Last Updated on May 8, 2015, by eNotes Editorial. Word Count: 267
The most significant stylistic device that Minot uses in this story is the narrative and structural “picture” segments. The movement in perspective from a close view of Kraft’s present moments to a more distant view, in which the reader and Kraft see his life from afar, is not only described by the narrative voice, it is made a structural part of the story, doubly emphasizing this remove. These distant views are introduced by the italicized label “picture.” These markers jar the complacency and mood of the story, just as the pictures jar Kraft’s complacency and mood, making him unable fully to live and experience his life.

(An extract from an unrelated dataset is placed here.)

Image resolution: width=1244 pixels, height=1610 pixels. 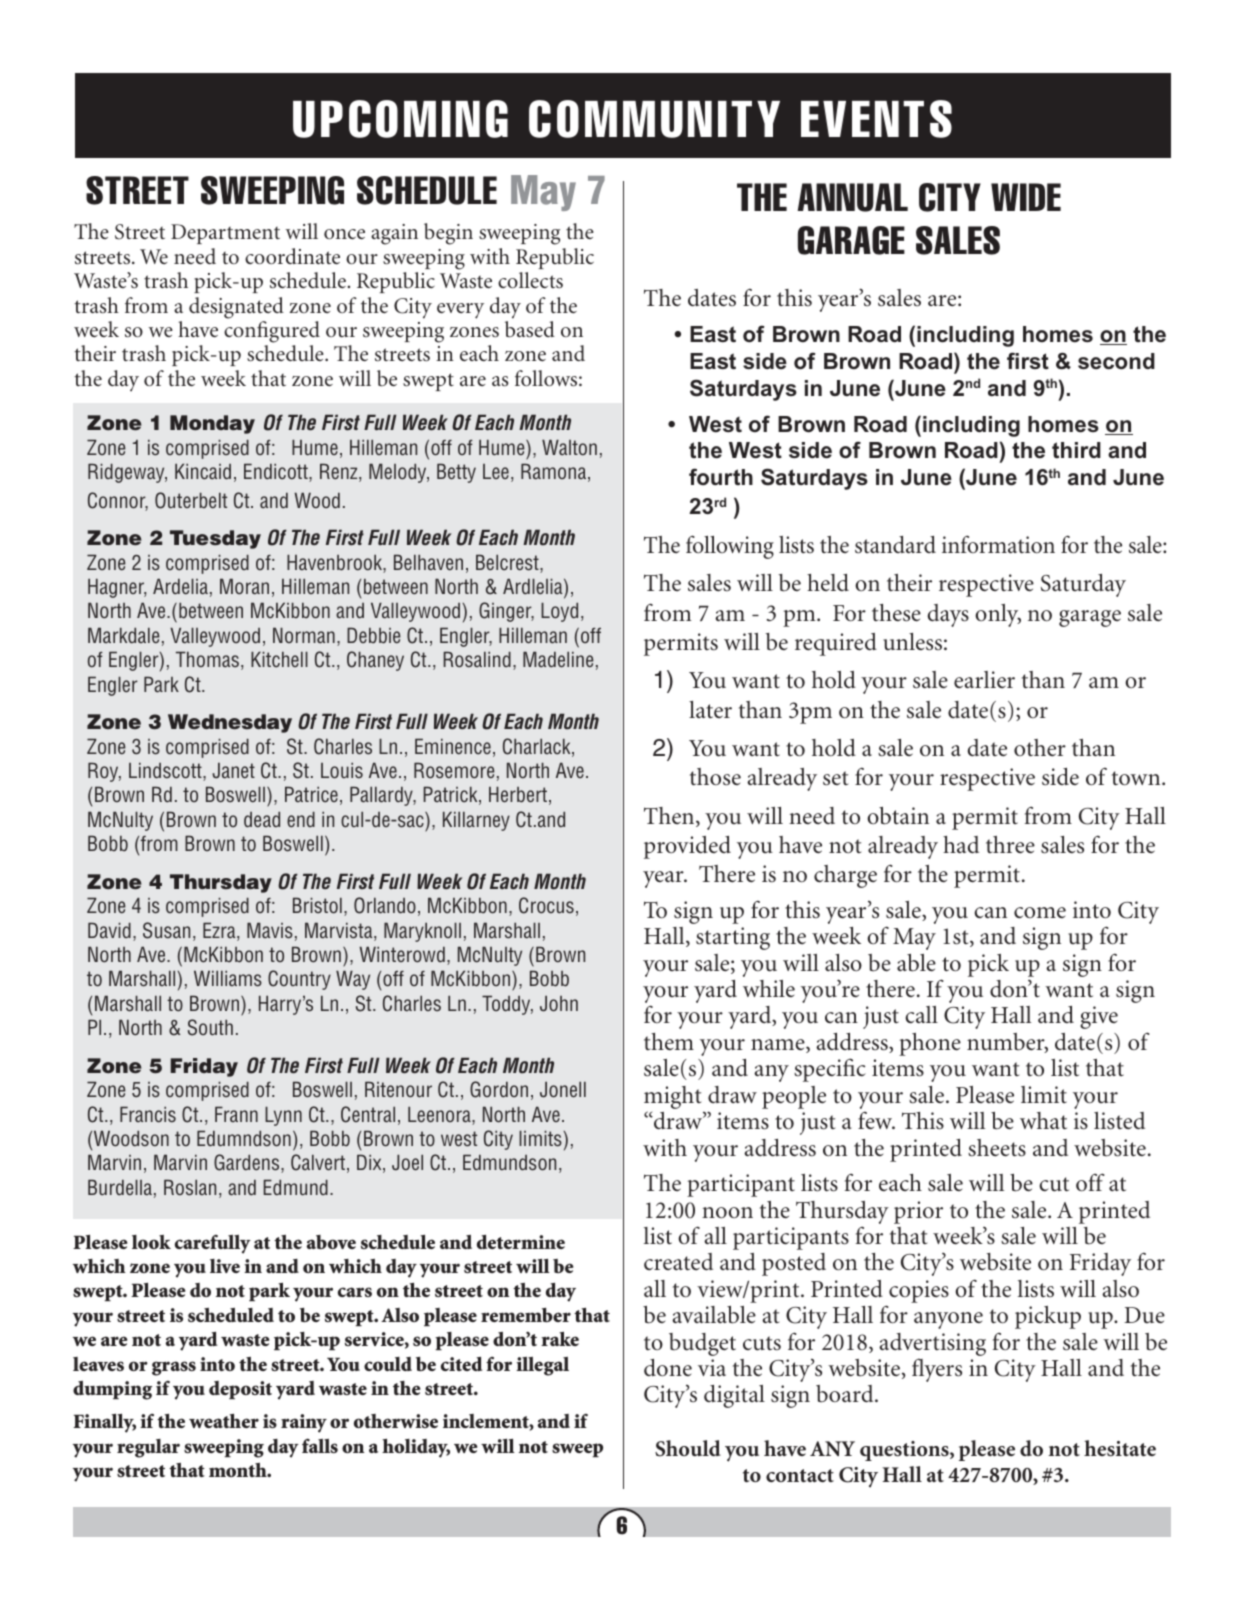 I want to click on WIDE, so click(x=1026, y=197).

Significantly, Minot’s story begins where the river, that archetypal symbol of the passage of time, joins the sea, which is the archetypal symbol of the source and end of all life. It is also significant that the point of view shifts ever so slightly, maintaining a stance that is sometimes close to Kraft and his own perspective and feelings, sometimes distant. In the opening “pictures” the perspective has an almost objective stance, describing a boathouse and the couple standing next to the boathouse.
The focus and the language move in until one realizes that the man in the second “picture” is Kraft himself. As the reader nears this protagonist, Kraft too comes closer to himself, first viewing himself from a distance and then slowly stepping inside his own skin and mind. He becomes conscious of being the actual person in the picture that he seemed to see from beyond, gaining an awareness of himself, his surroundings, his companion.